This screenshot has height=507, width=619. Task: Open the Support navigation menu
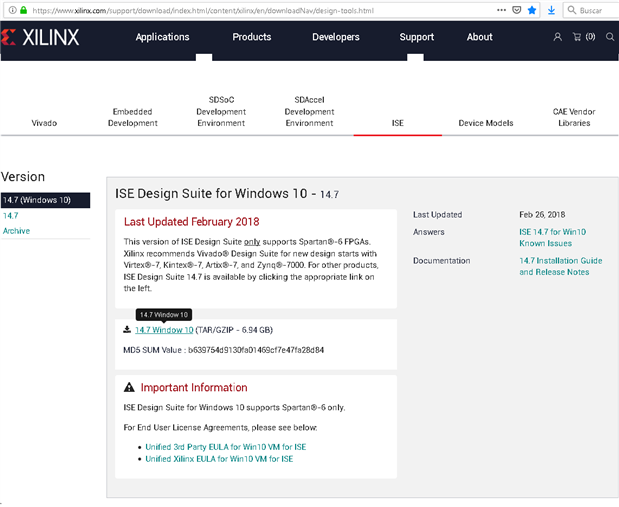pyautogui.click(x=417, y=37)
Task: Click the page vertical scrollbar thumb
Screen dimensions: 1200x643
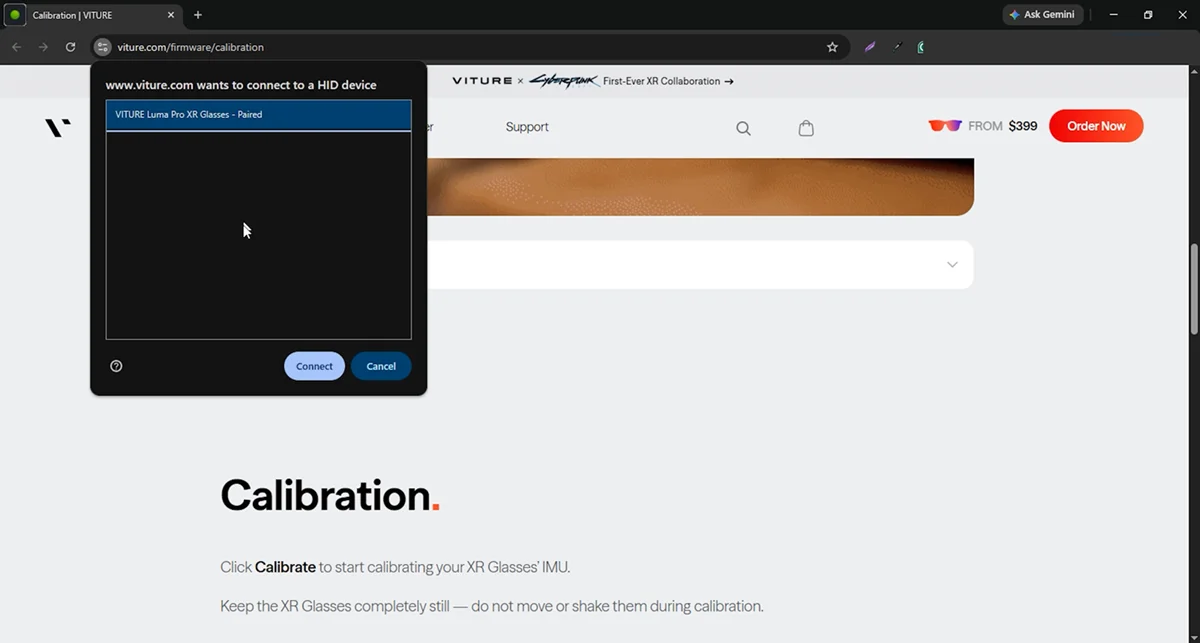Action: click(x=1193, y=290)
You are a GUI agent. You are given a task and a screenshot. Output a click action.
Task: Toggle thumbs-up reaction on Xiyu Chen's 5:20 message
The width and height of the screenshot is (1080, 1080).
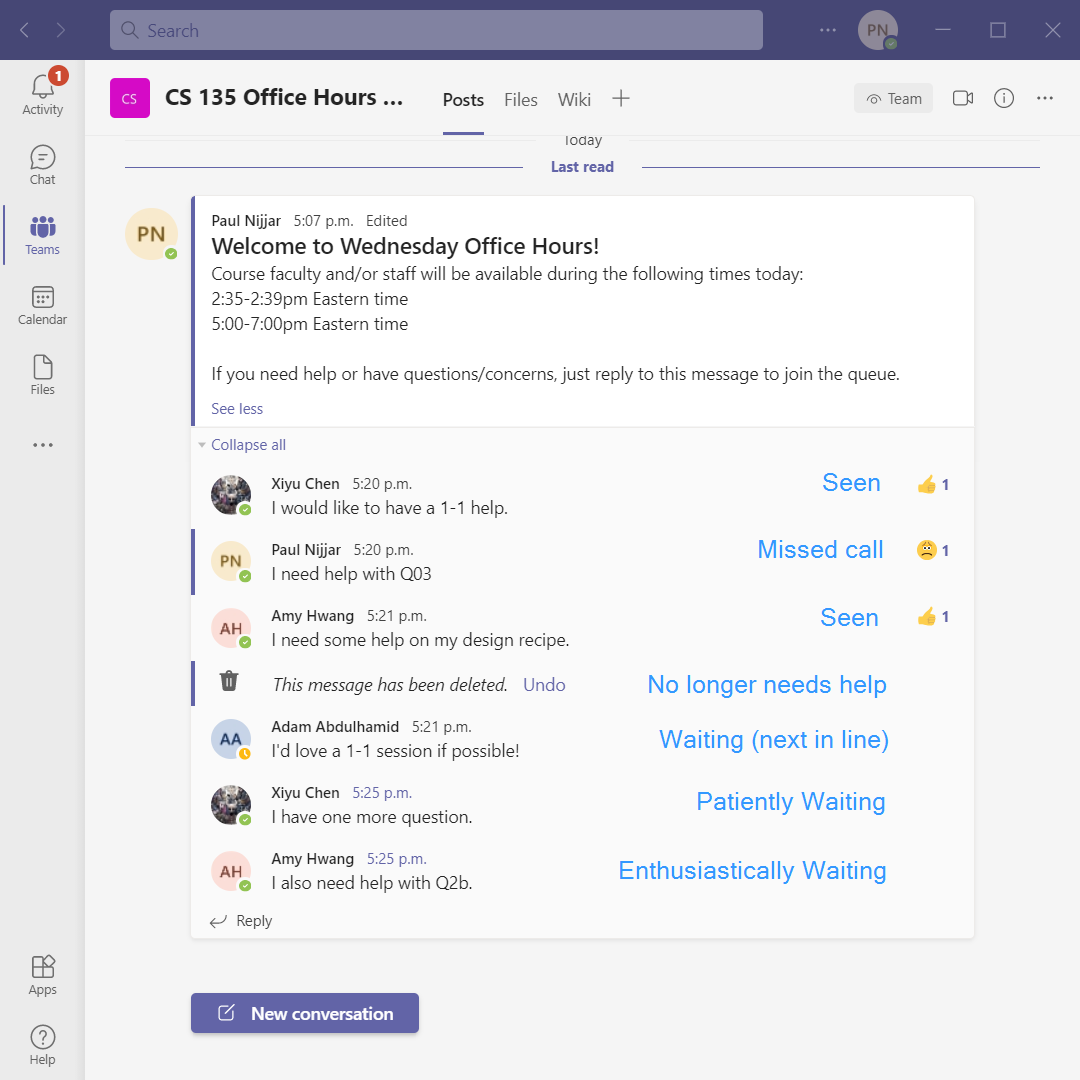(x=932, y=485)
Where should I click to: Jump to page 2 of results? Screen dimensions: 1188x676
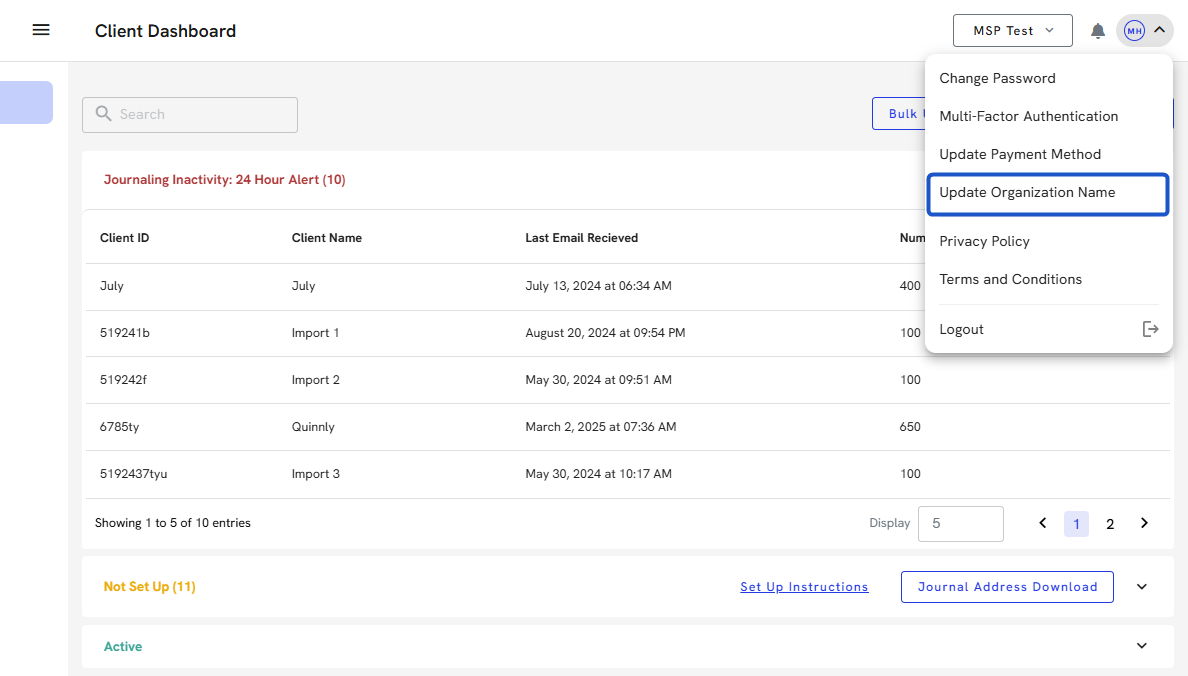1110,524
________________________
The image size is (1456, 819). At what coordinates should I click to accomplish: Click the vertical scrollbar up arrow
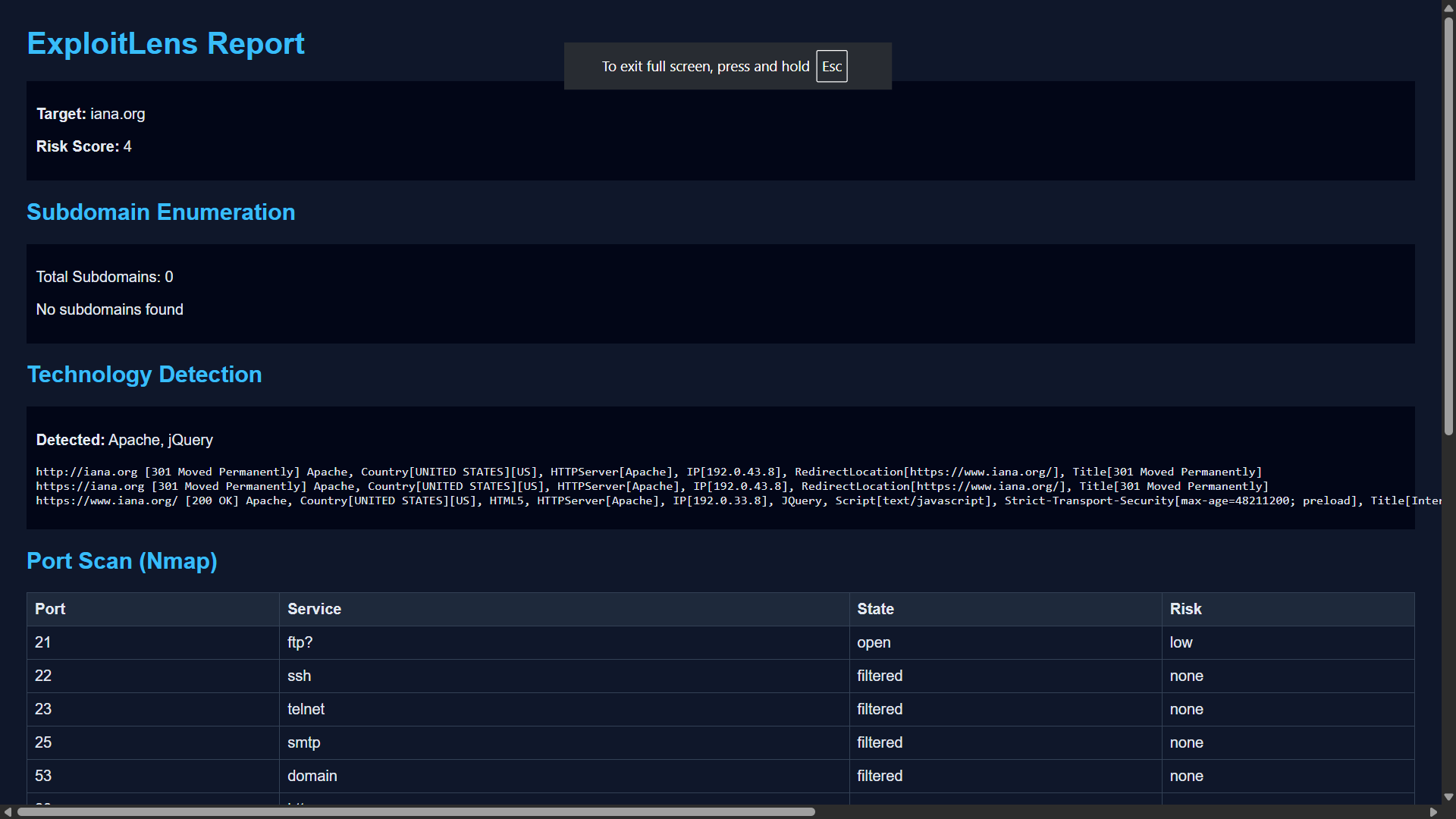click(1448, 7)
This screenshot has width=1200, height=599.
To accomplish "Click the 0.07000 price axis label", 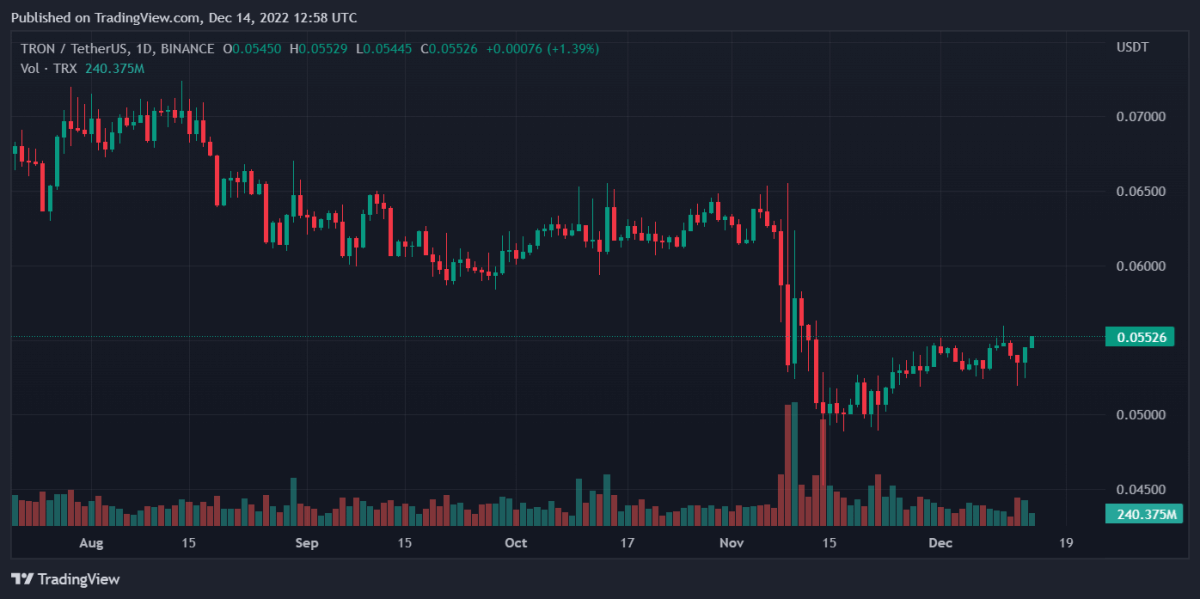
________________________
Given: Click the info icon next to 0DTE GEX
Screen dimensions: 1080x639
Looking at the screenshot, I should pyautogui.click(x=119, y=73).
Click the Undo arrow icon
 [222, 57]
________________________
Reproduce the lines between the one holding "This screenshot has width=1200, height=599." and the one holding "the 0.07000 price", inclusive, changing "price axis label" to "axis tick label" and leaving everything else untouched. Omit the pictures from your answer.

This screenshot has width=1200, height=599.
To accomplish "Click the 0.07000 axis tick label", 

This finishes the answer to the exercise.